THE TASK
Rewrite the rows starting at the line that has "This screenshot has height=440, width=1345." and ending after the line that has "[x=370, y=1063]", swapping "icon" for "button" and keeping all else the same. Omit the pictures.

INPUT
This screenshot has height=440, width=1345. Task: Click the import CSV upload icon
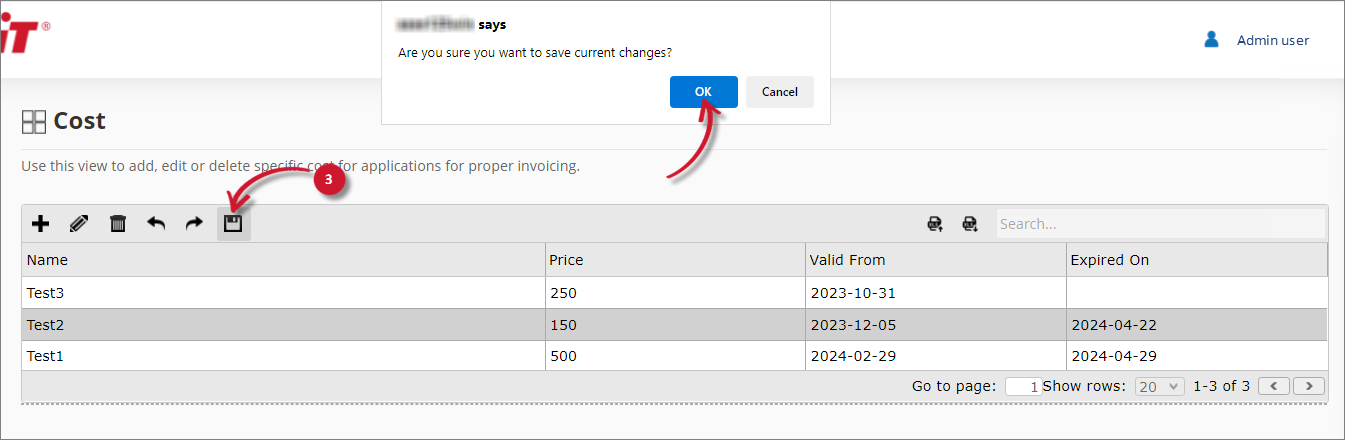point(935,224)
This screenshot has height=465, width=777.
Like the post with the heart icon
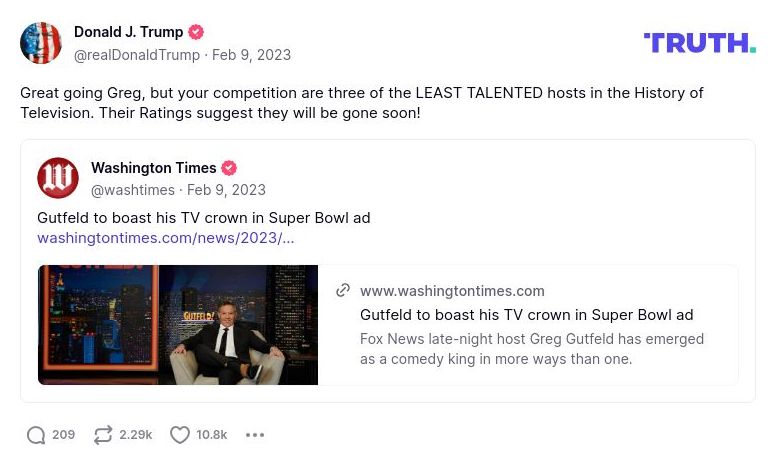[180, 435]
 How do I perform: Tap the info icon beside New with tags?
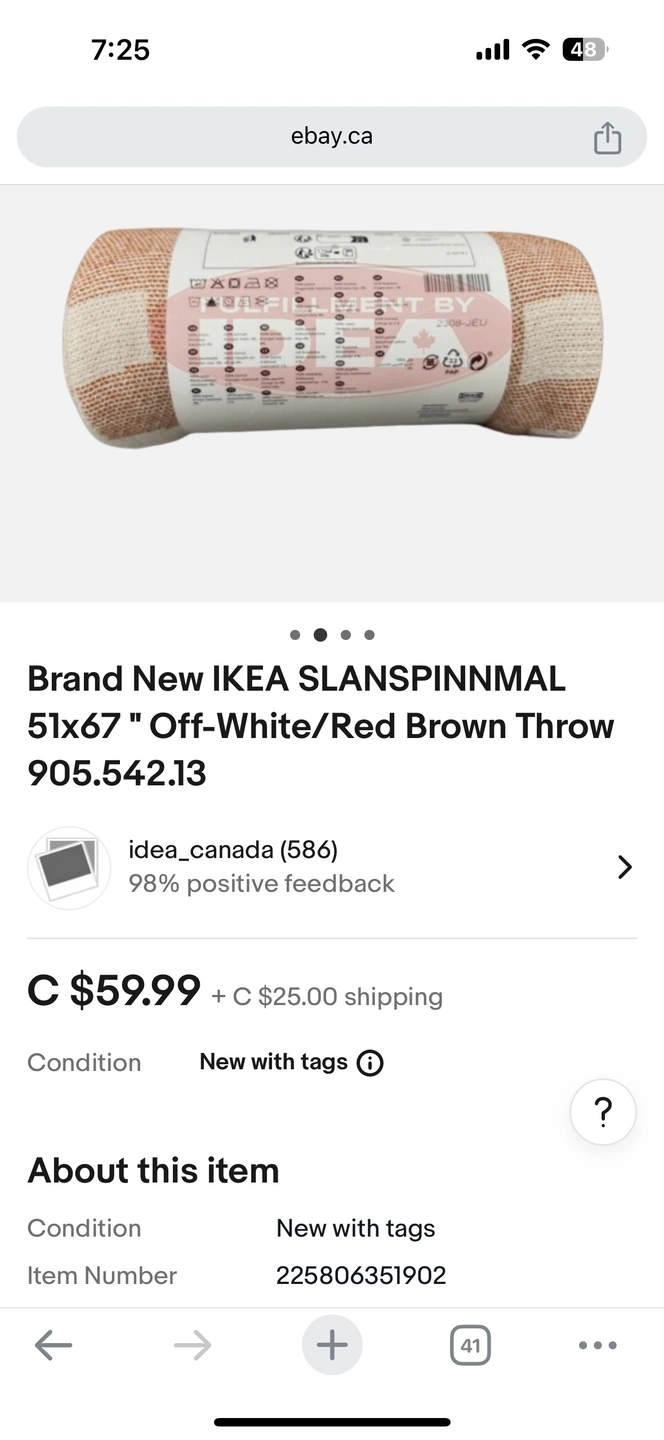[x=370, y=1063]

* * *

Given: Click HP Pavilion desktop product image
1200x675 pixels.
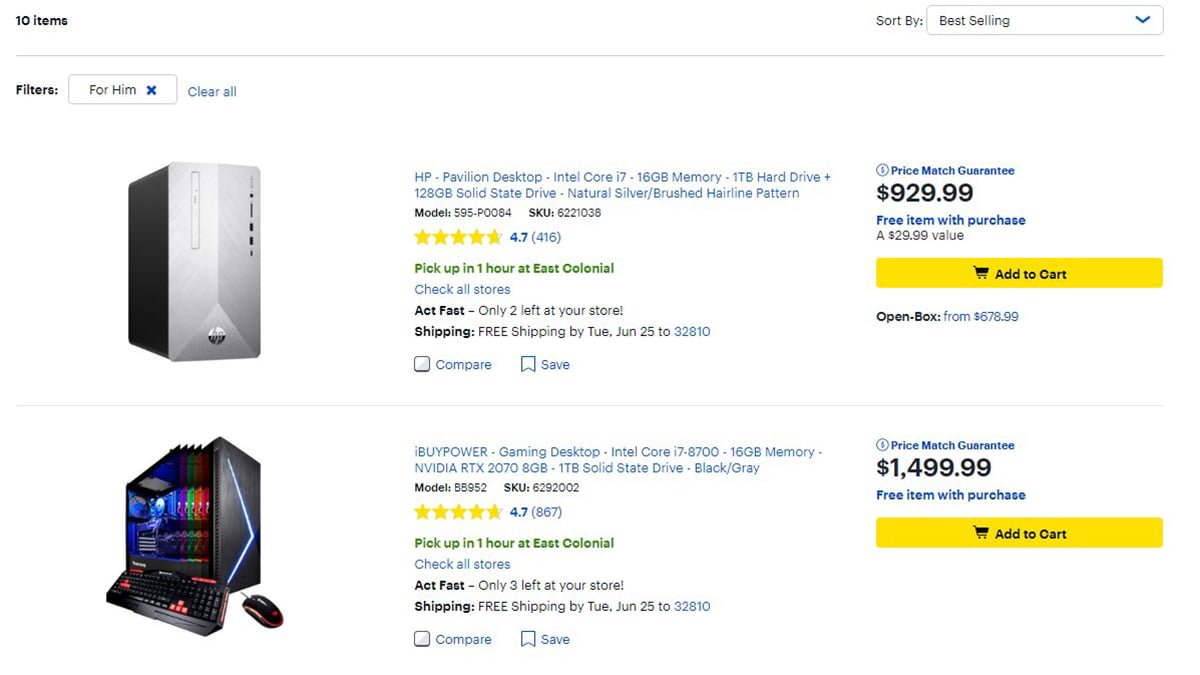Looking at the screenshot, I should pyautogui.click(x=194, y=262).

SOLUTION BELOW
This screenshot has height=440, width=1345. Task: Click the import CSV upload button
point(935,224)
This screenshot has height=465, width=777.
Like the post with the heart button
[180, 435]
 How do I perform: Tap the info button beside New with tags?
[x=370, y=1063]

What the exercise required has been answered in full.